It is also noted that the first display 12a and the second display 14a does not have to be one flexible display. For example, the first display 12a and the second display 14a may be two displays independent of each other.

Yet further, it is noted that in the electronic devices 10, 10a, and 10b, the processing in steps S5 and S7 in FIG. 7 is not essential.

It is noted that in the electronic devices 10, 10a, and 10b, the processing of determining whether the control unit 18 performs the intermediate operation or the fully opening operation is not limited to the processing described in steps S2 and S3. The control unit 18 may determine whether the intermediate operation or the fully opening operation is performed based on the angle θ and the angular velocity ω acquired by the angle and angular velocity acquisition unit 20.

In the electronic devices 10, 10a, and 10b, the touch sensor 16 is not essential. Further, the touch sensor 16 may be provided only on one of the first display 12a and the second display 14a.

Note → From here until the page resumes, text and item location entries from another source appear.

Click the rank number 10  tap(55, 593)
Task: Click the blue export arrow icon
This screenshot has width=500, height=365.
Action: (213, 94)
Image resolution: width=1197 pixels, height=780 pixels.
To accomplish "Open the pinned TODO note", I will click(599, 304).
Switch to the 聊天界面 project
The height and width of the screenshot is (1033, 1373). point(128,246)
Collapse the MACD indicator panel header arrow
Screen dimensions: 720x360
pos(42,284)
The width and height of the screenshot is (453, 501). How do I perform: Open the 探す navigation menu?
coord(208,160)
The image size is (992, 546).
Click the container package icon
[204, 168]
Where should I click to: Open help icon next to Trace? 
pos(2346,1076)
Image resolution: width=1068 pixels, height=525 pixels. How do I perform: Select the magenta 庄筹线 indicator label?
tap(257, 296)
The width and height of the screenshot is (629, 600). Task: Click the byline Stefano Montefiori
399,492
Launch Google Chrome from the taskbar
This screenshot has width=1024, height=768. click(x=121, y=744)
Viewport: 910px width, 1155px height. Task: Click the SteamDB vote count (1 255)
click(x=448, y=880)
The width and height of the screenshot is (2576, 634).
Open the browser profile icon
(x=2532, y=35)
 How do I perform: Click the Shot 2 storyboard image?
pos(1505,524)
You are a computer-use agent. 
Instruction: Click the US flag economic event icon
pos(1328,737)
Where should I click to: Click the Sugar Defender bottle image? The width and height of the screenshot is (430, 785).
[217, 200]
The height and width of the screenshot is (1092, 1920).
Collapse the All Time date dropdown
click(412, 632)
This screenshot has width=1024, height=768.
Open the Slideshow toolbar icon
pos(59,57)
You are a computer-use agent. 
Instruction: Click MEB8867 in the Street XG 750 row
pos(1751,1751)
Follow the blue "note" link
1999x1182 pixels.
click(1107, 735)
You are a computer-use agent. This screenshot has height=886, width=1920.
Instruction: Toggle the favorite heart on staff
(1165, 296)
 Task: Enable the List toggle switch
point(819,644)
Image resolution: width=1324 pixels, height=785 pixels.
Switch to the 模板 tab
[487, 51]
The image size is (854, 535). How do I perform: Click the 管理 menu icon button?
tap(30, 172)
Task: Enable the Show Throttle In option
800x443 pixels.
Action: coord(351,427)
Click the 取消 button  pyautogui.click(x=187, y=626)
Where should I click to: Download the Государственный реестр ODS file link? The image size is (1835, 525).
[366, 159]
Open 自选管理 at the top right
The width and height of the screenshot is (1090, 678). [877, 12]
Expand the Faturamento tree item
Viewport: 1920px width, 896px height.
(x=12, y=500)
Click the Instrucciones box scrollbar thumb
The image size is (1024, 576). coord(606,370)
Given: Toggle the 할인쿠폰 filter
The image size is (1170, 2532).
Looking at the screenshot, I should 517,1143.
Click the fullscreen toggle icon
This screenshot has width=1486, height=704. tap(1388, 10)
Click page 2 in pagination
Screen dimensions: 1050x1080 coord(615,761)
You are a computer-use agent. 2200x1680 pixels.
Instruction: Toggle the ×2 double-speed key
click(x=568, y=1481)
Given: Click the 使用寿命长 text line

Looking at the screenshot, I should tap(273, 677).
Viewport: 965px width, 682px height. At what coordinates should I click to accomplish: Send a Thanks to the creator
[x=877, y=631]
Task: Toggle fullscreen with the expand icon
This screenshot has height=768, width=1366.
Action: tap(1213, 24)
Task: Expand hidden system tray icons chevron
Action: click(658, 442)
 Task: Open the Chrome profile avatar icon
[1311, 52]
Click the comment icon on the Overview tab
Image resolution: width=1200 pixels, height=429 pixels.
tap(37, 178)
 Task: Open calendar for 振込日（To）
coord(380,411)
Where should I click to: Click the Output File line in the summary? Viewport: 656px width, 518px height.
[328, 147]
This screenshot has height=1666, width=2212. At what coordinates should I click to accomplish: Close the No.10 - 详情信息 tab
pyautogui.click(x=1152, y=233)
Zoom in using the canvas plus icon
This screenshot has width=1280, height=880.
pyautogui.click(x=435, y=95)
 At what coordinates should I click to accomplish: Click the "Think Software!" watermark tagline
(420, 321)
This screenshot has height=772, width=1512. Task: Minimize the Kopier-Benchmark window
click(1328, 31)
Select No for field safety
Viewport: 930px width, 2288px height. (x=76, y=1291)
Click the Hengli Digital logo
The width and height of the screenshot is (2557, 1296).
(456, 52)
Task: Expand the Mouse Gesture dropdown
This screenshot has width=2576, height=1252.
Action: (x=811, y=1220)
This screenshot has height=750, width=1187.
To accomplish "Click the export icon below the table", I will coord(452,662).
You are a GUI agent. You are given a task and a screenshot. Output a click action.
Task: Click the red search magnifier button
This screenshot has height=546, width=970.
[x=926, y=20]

It is further noted that in the electronic devices 10, 10a, and 10b, the first display 12a and the second display 14a are one flexible display, and thus, the second display unit 14 can rotate with respect to the first display unit 12. In other words, when the first display 12a and the second display 14a are bent, the second display unit 14 can rotate with respect to the first display unit 12. However, the first display unit 12 and the second display unit 14 may be connected by a hinge so that the second display unit 14 can rotate with respect to the first display unit 12.

DESCRIPTION OF REFERENCE SYMBOLS

• • 10, 10a, 10b: Electronic device
  • 12: First display unit
  • 12a: First display
  • 12b: First display unit main body
  • 14: Second display unit
  • 14a: Second display
  • 14b: Second display unit main body
  • 16: Touch sensor
  • 18: Control unit
  • 20: Angle and angular velocity acquisition unit
  • 22: Angle detection unit
  • 22a: Angle calculation unit
  • 24: Angular velocity calculation unit
  • 24a: Angular velocity detection unit
  • L: Folding line
  • θ: Angle
  • ω: Angular velocity

Claims

1. An electronic device comprising:

a first display unit including a first display;

a second display unit including a second display disposed on a side of the first display with the second display unit being rotatable relative to the first display unit about a rotation axis that extends in a front-rear direction such that an angle between the first display and the second display changes as the second display is rotated about the rotation axis;

an angle and angular velocity acquisition unit configured to acquire the angle between the first display and the second display and an angular velocity of the angle; and

a control unit configured to determine, the second display unit rotates about the rotation axis, whether to match a horizontal direction of a video to be displayed on the first and second displays to a vertical direction or a left-right direction based on the angle and the angular velocity acquired by the angle and angular velocity acquisition unit.

2. The electronic device according to claim 1, wherein the angle and angular velocity acquisition unit includes an angle detection unit that is configured to detect the angle and an angular velocity detection unit that is configured to detect the angular velocity.

3. The electronic device according to claim 1, wherein the angle and angular velocity acquisition unit includes an angle detection unit that is configured to detect the angle and an angular velocity calculation unit that is configured to calculate the angular velocity based on the angle.

4. The electronic device according to claim 1, wherein the angle and angular velocity acquisition unit includes an angular velocity detection unit that is configured to detect the angular velocity and an angle calculation unit that is configured to calculate the angle based on the angular velocity.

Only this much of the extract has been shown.